— Work to complete —
Copy verbatim the stretch of the material that begins with the line containing "Blog | Actualité (193, 733)" and ends with the line containing "Nostalgique (648, 541)", including both of those lines.

>> Begin

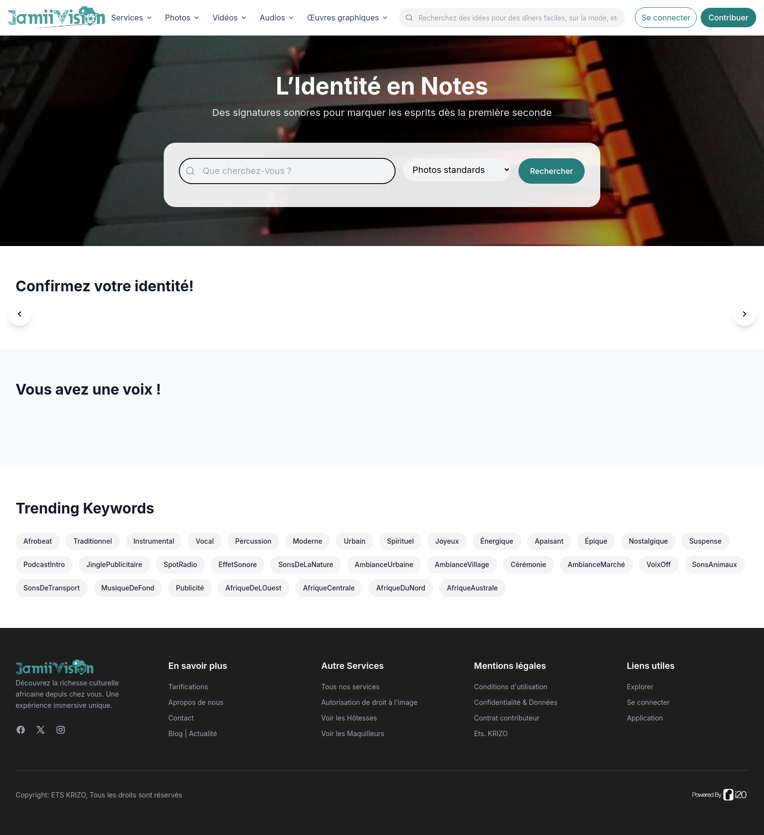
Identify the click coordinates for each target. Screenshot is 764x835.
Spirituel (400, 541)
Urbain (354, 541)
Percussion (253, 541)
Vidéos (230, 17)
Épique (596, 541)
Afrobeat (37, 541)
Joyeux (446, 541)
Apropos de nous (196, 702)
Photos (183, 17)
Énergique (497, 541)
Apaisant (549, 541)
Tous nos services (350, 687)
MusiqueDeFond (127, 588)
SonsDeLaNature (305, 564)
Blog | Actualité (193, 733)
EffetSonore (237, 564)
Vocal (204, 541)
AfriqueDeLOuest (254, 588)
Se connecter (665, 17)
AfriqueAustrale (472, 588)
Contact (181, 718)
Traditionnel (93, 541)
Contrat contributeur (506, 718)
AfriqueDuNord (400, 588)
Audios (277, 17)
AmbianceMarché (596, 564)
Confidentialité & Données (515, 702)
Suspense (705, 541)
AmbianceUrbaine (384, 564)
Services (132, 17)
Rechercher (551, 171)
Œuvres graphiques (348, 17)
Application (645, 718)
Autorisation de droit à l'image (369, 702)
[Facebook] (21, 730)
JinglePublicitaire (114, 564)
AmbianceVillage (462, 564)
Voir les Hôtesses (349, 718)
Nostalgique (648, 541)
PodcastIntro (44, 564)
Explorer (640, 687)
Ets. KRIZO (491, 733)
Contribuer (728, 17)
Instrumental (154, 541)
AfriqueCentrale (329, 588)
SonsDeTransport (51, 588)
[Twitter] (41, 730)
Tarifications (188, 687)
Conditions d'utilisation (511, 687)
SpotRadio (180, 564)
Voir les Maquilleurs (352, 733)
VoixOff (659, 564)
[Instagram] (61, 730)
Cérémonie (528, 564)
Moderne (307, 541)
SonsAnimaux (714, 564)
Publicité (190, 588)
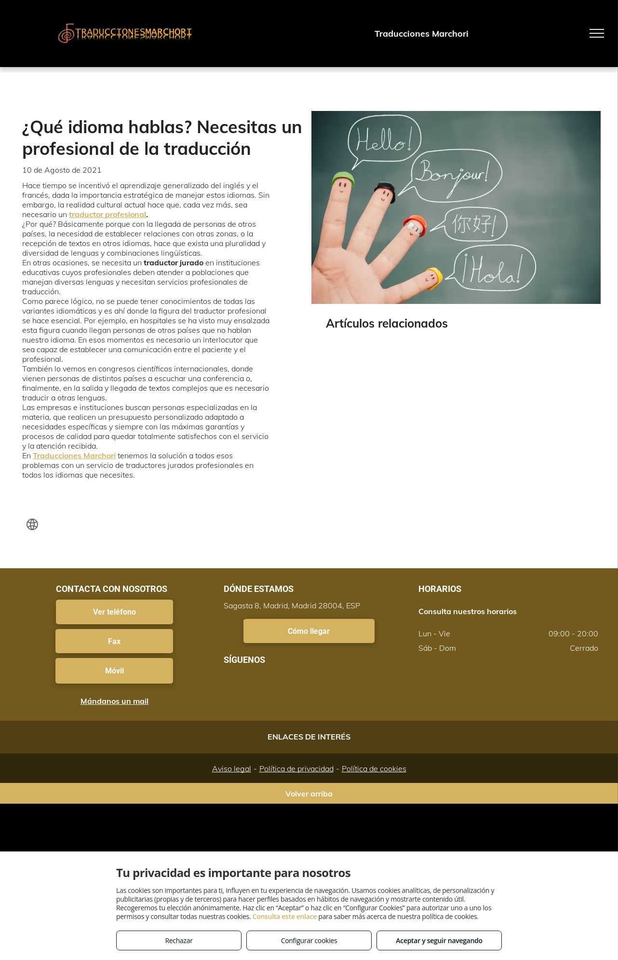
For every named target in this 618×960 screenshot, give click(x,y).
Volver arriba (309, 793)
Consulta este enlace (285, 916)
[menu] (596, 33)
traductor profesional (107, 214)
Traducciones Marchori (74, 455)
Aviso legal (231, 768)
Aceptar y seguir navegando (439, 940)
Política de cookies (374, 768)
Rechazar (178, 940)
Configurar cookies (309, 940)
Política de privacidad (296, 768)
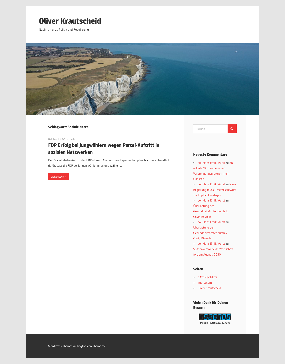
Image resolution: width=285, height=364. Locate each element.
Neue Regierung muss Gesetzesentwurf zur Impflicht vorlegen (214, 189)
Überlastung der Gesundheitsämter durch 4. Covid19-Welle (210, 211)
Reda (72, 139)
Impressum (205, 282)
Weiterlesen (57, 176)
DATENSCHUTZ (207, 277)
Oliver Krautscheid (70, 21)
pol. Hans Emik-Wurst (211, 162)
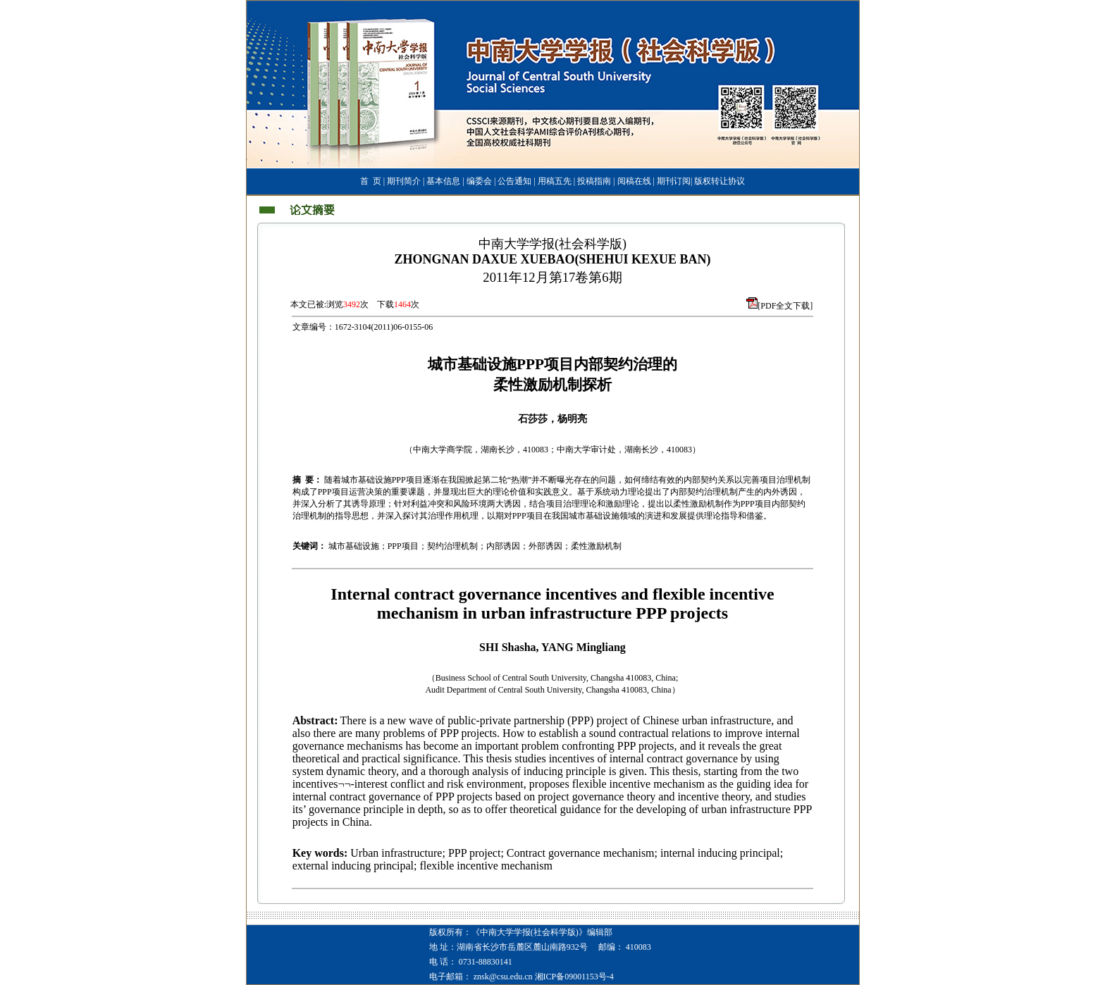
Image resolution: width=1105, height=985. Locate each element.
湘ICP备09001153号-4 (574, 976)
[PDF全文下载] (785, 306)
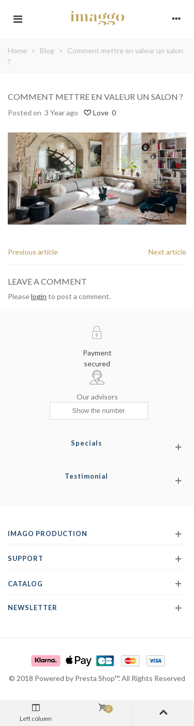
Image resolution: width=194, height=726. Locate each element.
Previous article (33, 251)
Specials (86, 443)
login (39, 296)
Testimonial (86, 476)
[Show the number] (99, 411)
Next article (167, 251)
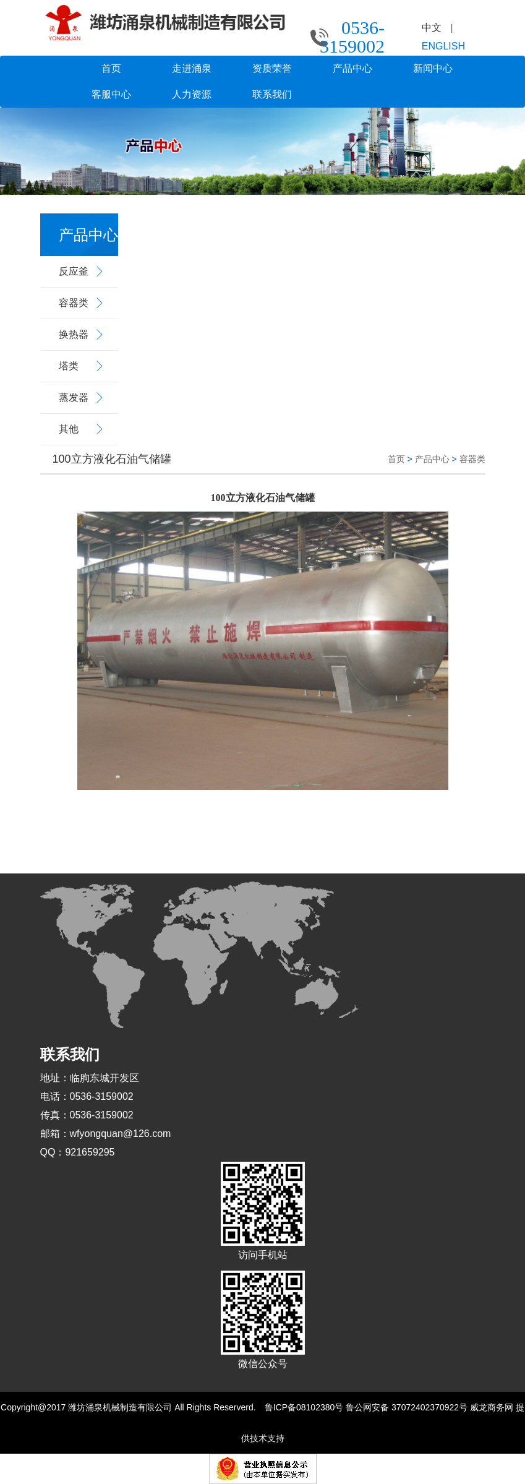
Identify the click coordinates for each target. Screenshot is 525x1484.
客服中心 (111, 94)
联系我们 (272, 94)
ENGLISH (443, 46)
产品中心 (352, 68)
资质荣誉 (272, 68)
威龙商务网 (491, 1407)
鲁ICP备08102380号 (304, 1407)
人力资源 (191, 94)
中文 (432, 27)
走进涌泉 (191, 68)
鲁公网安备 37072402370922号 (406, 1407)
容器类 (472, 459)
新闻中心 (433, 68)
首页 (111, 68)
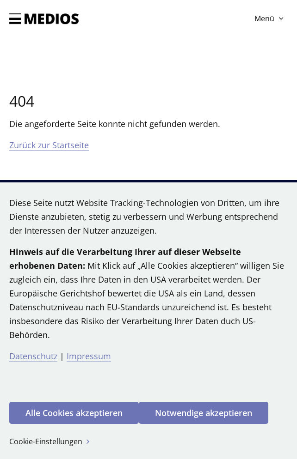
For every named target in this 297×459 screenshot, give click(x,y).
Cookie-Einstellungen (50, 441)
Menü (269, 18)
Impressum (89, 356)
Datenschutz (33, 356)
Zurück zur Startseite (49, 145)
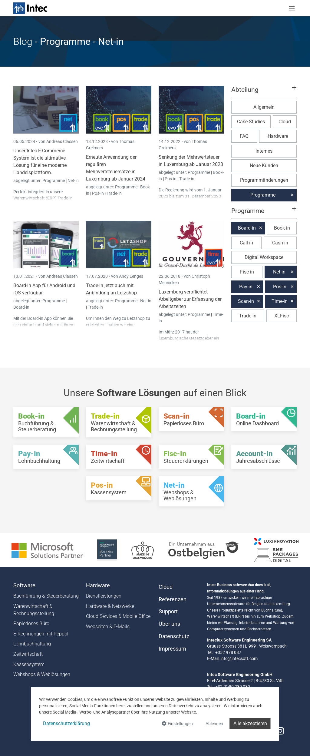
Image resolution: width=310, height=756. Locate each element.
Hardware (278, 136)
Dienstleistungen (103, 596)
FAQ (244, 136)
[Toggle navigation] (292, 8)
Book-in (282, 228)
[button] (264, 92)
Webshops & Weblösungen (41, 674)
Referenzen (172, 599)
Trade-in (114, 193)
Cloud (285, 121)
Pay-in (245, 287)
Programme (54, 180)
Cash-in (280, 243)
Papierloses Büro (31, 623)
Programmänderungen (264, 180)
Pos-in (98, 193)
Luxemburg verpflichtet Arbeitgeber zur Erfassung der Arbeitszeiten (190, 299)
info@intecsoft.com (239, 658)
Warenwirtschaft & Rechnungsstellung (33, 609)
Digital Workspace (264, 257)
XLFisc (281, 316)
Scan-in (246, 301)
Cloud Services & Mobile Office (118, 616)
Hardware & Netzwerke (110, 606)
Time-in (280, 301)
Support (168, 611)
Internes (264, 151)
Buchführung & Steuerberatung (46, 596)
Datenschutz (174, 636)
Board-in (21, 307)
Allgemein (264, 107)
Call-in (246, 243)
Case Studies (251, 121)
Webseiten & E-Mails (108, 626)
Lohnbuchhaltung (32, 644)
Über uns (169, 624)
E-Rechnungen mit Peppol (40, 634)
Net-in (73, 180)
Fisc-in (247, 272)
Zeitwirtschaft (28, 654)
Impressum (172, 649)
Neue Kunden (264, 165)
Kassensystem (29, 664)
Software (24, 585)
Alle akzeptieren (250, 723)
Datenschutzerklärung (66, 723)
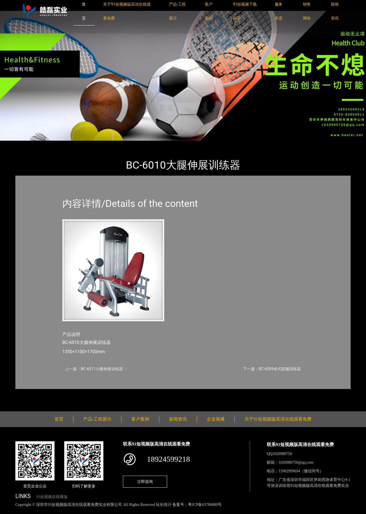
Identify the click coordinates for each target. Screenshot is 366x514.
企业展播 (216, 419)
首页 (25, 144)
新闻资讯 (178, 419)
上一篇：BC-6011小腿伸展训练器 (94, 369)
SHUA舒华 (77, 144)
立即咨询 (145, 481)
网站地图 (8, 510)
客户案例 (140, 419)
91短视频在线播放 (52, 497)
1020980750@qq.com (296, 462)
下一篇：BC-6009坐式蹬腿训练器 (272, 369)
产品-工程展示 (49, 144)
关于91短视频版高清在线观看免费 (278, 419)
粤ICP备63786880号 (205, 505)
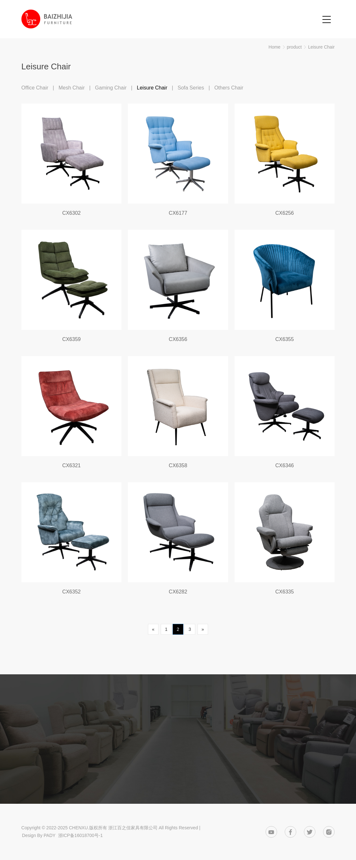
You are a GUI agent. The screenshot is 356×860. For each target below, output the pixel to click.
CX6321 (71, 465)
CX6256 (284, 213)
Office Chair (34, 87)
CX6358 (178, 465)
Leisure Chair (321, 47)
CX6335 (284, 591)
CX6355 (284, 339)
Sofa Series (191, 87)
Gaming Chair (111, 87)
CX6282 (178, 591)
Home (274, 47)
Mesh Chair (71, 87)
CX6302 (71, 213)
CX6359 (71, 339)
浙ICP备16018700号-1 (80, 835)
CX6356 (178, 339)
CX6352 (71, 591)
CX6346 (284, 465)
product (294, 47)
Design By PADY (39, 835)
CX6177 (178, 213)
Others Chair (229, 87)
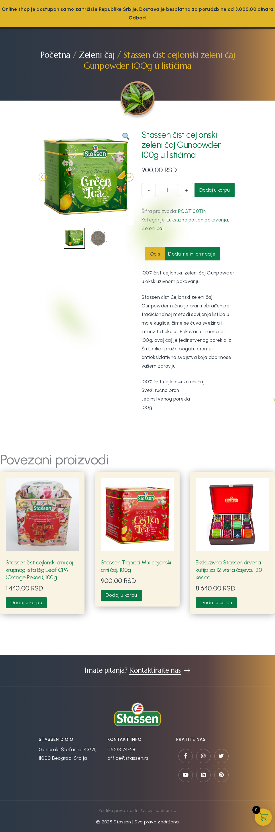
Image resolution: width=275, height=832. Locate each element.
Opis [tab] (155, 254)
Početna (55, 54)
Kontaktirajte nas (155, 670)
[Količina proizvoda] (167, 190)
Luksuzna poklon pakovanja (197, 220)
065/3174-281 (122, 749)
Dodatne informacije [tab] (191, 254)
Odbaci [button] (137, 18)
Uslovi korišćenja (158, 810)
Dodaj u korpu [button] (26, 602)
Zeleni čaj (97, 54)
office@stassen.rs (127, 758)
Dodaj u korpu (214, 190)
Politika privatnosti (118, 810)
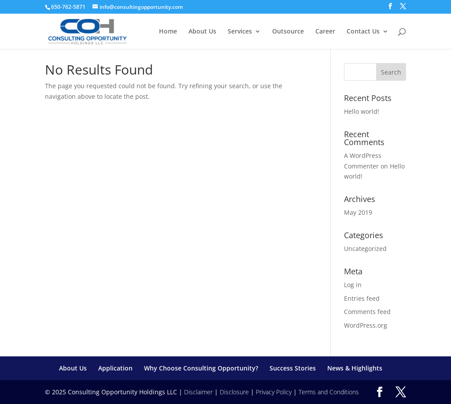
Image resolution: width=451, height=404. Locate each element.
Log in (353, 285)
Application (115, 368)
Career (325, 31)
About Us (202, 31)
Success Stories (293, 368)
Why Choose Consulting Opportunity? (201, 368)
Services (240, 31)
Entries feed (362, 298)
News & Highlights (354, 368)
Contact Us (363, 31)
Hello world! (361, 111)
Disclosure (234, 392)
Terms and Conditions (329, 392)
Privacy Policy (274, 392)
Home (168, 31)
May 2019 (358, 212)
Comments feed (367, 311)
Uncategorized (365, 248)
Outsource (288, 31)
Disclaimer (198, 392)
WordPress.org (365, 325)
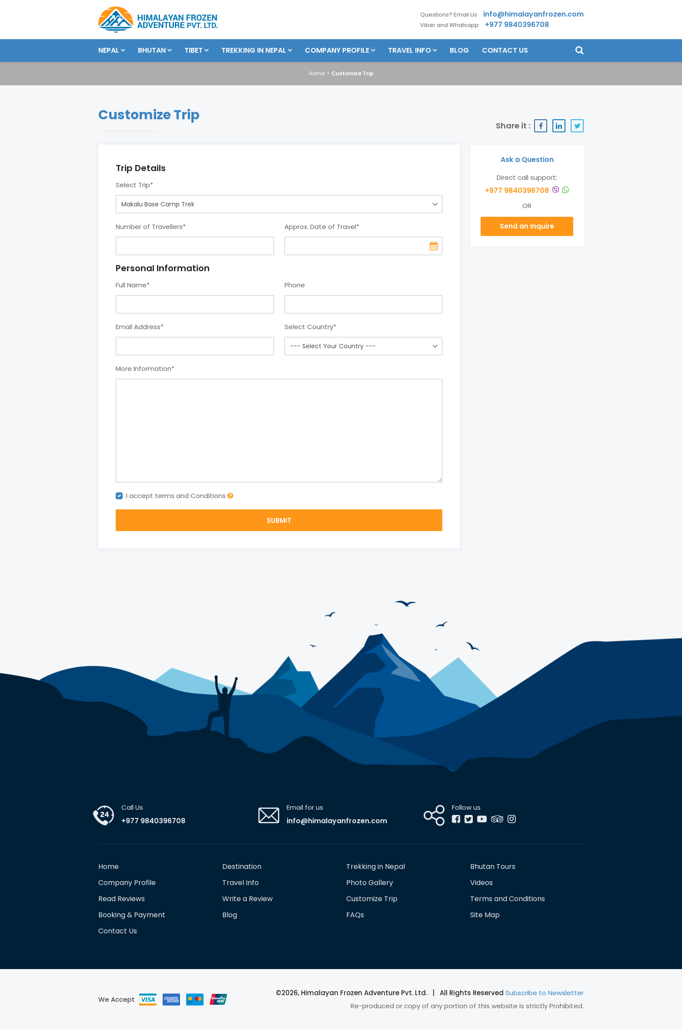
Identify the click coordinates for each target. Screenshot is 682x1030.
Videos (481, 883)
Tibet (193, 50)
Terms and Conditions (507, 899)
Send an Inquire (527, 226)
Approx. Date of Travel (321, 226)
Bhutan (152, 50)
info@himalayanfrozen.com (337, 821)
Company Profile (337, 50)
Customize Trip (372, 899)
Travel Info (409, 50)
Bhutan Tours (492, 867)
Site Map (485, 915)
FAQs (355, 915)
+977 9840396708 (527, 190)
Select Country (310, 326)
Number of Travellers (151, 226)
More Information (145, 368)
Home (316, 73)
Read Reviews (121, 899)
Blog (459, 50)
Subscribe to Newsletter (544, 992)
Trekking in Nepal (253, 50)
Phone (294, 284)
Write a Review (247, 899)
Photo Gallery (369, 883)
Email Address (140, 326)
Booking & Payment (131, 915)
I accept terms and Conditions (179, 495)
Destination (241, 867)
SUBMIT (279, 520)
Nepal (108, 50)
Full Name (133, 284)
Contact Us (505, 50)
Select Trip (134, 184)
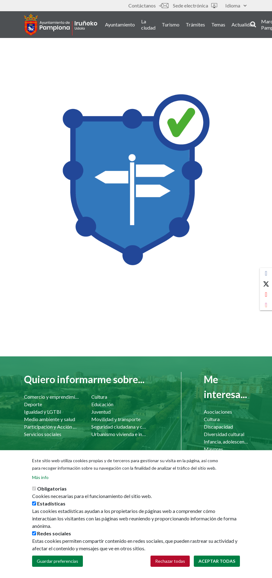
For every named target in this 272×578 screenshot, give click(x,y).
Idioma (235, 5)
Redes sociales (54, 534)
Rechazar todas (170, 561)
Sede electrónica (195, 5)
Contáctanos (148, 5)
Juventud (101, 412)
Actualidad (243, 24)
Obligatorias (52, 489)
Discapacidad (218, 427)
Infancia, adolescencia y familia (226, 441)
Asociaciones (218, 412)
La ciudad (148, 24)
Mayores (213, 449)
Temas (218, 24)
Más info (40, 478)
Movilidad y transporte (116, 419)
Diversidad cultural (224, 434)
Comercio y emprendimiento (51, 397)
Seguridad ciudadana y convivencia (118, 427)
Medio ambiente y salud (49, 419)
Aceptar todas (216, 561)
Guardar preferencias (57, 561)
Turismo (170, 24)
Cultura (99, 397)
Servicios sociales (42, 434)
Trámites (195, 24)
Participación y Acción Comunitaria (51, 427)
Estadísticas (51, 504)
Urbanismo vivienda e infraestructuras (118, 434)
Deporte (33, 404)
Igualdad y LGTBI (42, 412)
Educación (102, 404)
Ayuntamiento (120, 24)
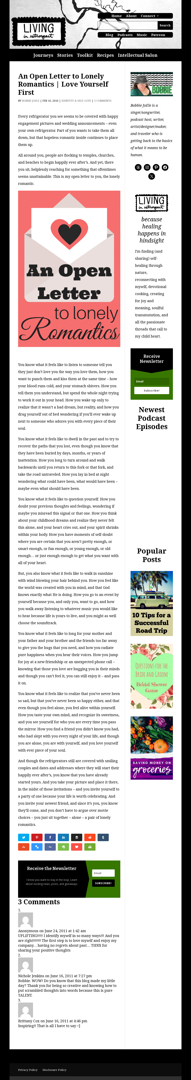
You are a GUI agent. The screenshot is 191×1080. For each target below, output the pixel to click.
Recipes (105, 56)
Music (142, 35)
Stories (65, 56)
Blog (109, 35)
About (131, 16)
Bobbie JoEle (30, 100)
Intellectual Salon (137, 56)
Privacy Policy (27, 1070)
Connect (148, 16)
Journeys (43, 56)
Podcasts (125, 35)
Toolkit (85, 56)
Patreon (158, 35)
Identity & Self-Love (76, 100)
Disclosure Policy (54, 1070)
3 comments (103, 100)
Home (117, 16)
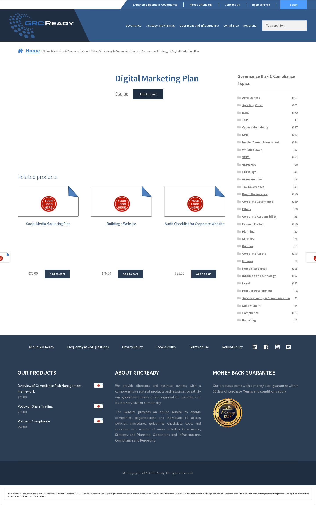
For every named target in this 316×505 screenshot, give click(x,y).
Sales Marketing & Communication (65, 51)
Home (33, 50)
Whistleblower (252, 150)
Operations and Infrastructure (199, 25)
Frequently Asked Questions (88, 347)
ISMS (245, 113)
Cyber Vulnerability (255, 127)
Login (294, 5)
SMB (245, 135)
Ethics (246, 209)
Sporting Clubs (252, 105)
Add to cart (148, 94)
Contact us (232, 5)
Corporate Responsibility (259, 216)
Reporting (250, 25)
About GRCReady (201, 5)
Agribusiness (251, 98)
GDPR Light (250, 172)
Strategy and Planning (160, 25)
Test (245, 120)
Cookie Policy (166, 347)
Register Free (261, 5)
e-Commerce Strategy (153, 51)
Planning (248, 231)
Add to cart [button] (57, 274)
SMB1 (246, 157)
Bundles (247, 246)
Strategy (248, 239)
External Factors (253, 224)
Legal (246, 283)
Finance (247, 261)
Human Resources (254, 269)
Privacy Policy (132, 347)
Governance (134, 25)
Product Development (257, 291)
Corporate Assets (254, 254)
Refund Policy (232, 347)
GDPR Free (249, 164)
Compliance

>> End

— Solution —
Blog | Actualité (193, 733)
EffetSonore (237, 564)
Vocal (204, 541)
AfriqueDeLOuest (254, 588)
Se connecter (665, 17)
AfriqueAustrale (472, 588)
Contact (181, 718)
Traditionnel (93, 541)
Contrat contributeur (506, 718)
AfriqueDuNord (400, 588)
Audios (277, 17)
AmbianceMarché (596, 564)
Confidentialité & Données (515, 702)
Suspense (705, 541)
AmbianceUrbaine (384, 564)
Services (132, 17)
Rechercher (551, 171)
Œuvres graphiques (348, 17)
Application (645, 718)
Autorisation de droit à l'image (369, 702)
[Facebook] (21, 730)
JinglePublicitaire (114, 564)
AmbianceVillage (462, 564)
Voir les Hôtesses (349, 718)
Nostalgique (648, 541)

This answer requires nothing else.